New York-based visual artist Laura Moriarty has an unusual use for beeswax, and it’s not for lip balm or candles. Rather, the self-taught artist dyes and melts beeswax to make brilliant geode-like sculptures. These highly pigmented beeswax artworks are so colorful and vibrant that they give off a psychedelic, Alice-in-Wonderland feel.

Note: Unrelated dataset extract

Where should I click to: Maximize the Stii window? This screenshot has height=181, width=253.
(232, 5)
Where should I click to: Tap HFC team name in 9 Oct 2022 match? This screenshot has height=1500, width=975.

Moriarty’s intricate sculptures express the passage of time through layers. The beeswax is repeatedly heated and cooled to create the desired shapes and patterns, a process inspired by the formation of the earth’s crust. “Taking poetic license with geology, I compare processes of the studio with processes of the earth,” writes Moriarty in her artist’s statement. “Layers of color form the strata of a methodology in which the immediacy of the hand can translate a sense of deep time. Working and reworking molten, richly pigmented beeswax, I build each painting/object through a slow, simple yet strenuous physical engagement, which often becomes a metaphor for the ephemerality of life and civilization.”
Moriarty refers to her pigmented beeswax works as ‘Sculptural Paintings,’ all of which are richly layered and inspired by geologic processes. The Sculpture Paintings are currently on display at the Philip and Muriel Berman Museum of Art in Collegeville, PA as part of the ‘A Stratigraphic Fiction’ exhibit through March 19, 2017.